DATASET EXTRACT.
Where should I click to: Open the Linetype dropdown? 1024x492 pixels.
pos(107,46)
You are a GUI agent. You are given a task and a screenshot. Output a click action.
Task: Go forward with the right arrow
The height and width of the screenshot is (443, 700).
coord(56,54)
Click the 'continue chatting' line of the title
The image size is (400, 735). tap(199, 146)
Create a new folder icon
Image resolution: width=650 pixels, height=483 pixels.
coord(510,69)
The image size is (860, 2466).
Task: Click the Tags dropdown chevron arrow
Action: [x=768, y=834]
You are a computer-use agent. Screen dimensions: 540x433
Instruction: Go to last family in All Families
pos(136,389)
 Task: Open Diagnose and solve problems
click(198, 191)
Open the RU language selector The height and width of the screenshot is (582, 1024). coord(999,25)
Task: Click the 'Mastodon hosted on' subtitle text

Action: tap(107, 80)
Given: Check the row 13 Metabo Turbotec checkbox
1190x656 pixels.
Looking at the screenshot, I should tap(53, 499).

TASK TO CARRY OUT.
Repeat the entries word for word. Skip none of them.

REPLY TO THE EXERCISE.
Where should I click to: Open the Linetype dropdown? 1024x492 pixels.
pos(107,46)
You are a GUI agent. You are given a task and a screenshot. Output a click action.
Task: Go forward with the right arrow
The height and width of the screenshot is (443, 700).
coord(56,54)
Click the 'continue chatting' line of the title
The image size is (400, 735). tap(199, 146)
Create a new folder icon
Image resolution: width=650 pixels, height=483 pixels.
coord(510,69)
The image size is (860, 2466).
Task: Click the Tags dropdown chevron arrow
Action: [x=768, y=834]
You are a computer-use agent. Screen dimensions: 540x433
Instruction: Go to last family in All Families
pos(136,389)
 Task: Open Diagnose and solve problems
click(198, 191)
Open the RU language selector The height and width of the screenshot is (582, 1024). coord(999,25)
Task: Click the 'Mastodon hosted on' subtitle text

Action: tap(107, 80)
Given: Check the row 13 Metabo Turbotec checkbox
1190x656 pixels.
Looking at the screenshot, I should tap(53, 499).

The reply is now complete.